Introduction
AGS files are the industry standard for geotechnical and geoenvironmental data exchange in the UK and internationally. To validate an AGS4 file using Python, there is an existing official library (python-ags4), which provides robust validation functionality for AGS4 files.
I’d recommend you familiarise yourself with the AGS4 dictionary, so you can understand the structure of the data before starting to manipulate it. I like this open source and interactive (non-official) dictionary: https://open-geotechnical.github.io/unofficial-ags4-data-dict/groups.html
Libraries in Python
For those who don’t know, Python libraries are essentially a collection of pre-written code that you can borrow and use in your own programs. When you bring a library into your code, Python gives you access to all functions, classes and methods that the library contains. Each of them focuses on particular types of tasks, like mathematical operations, tables, or this specific one for AGS4 data files.
To use any library in your Python programme, you need to:
- Import the library into your Python programme using the import statement. Once the library is imported, you have access to all the pre-written code in that library. Then, you can import parts of this pre-written code by:
- Importing a specific function or class with the statements from library_name import function_name.

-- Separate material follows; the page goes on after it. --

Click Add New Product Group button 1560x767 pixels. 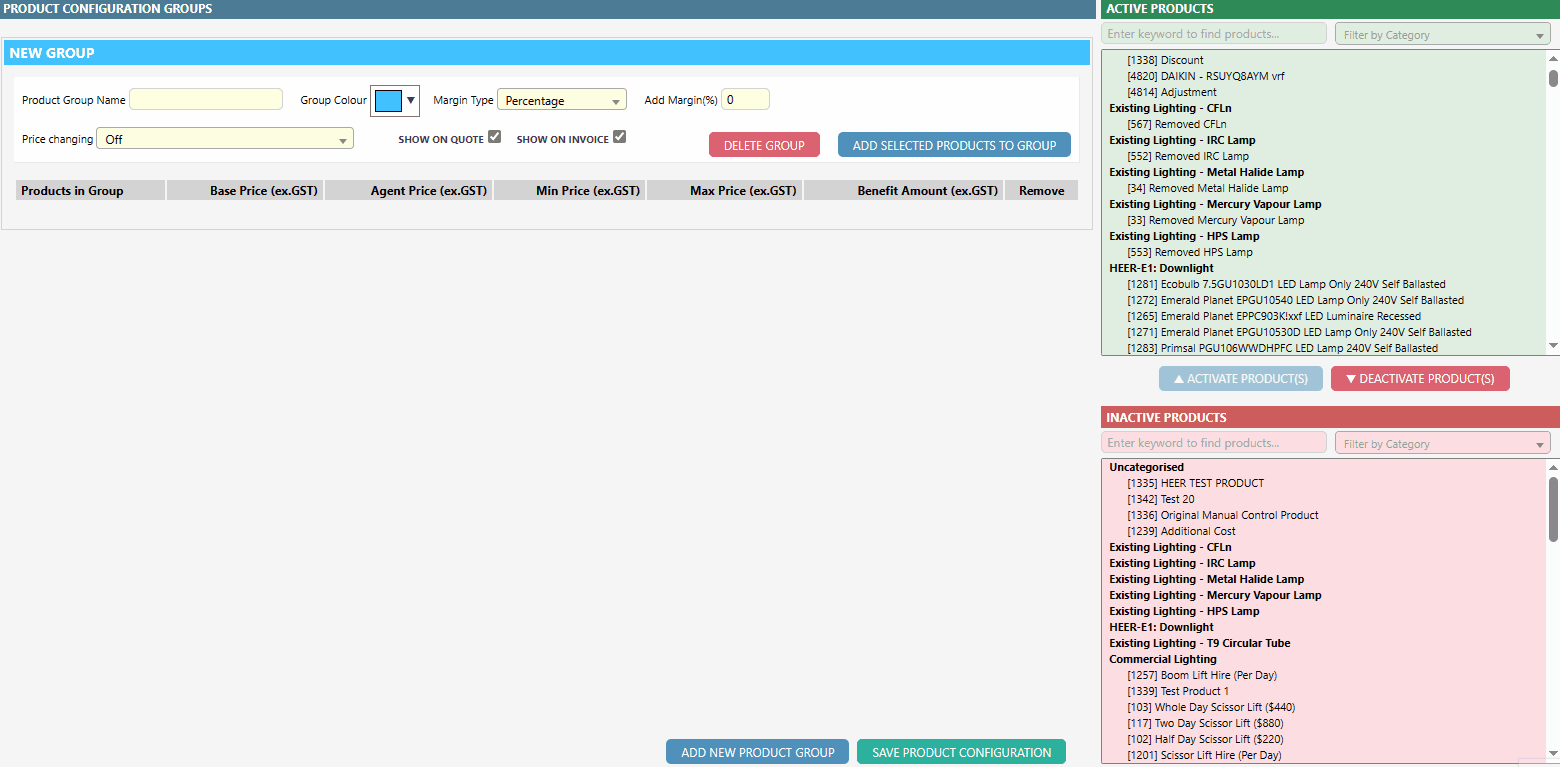click(757, 752)
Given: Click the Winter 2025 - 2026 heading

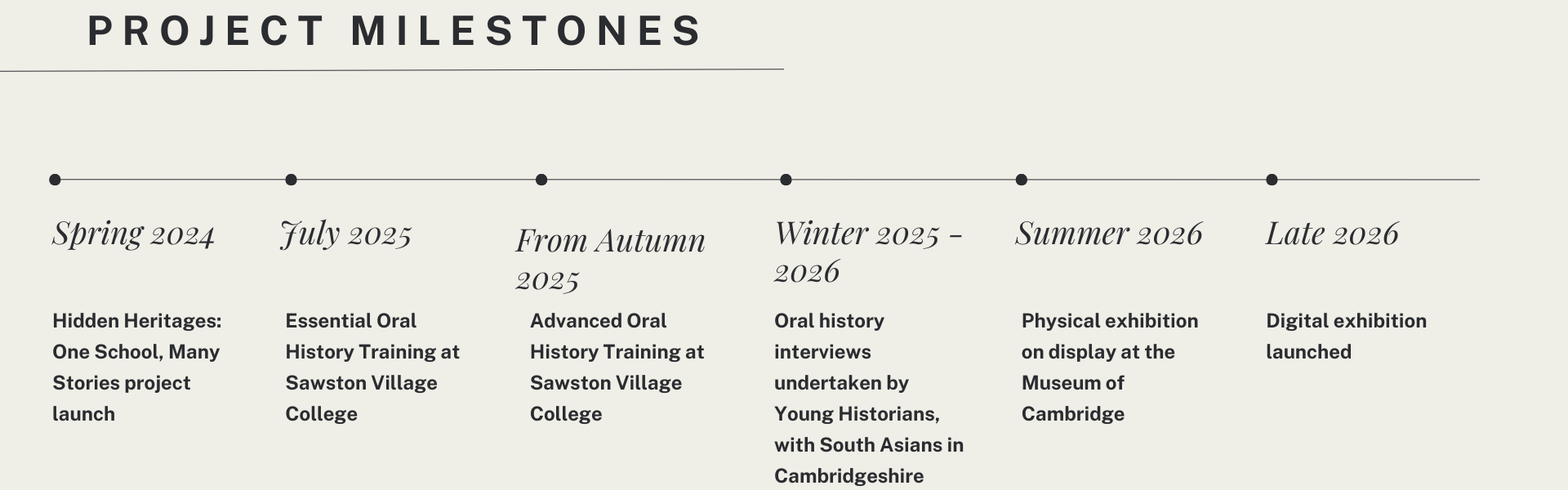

In order to use the functionalities of the python-ags4, we will need to import a few other libraries, such as Pandas or Numpy, so we can manage and sort data.
The python-ags4 Library
The python‑ags4 library, maintained by the AGS Data Format Working Group, reads AGS4 files into pandas DataFrames, which allows you to analyse, manipulate, and update the data using all of pandas’ functionality, and writes the result back to AGS format (or CSV). This library also includes a comprehensive validation module that checks files for compliance with AGS rules, producing detailed error reports.
The core functionalities of the python-ags4 library are led by a specific tool (AGS4) in the toolbox or library (ags4):
- Read AGS files: Once this library and Pandas are imported, the command AGS4.AGS4_to_dataframe(‘input.ags’) returns a dictionary of DataFrames, one per AGS group (e.g., tables’LOCA’ , tables’ISPT’ ).
- Convert data types: All data are imported as text, so use AGS4.convert_to_numeric(tables) to automatically convert numeric columns (based on the AGS TYPE field) to floats for analysis. If the data is imported as text (strings), the data won’t be analysed or plotted properly.
- Validate files: The library checks for structural errors, missing required fields, and data type mismatches, helping you catch issues before uploading to client portals or government databases.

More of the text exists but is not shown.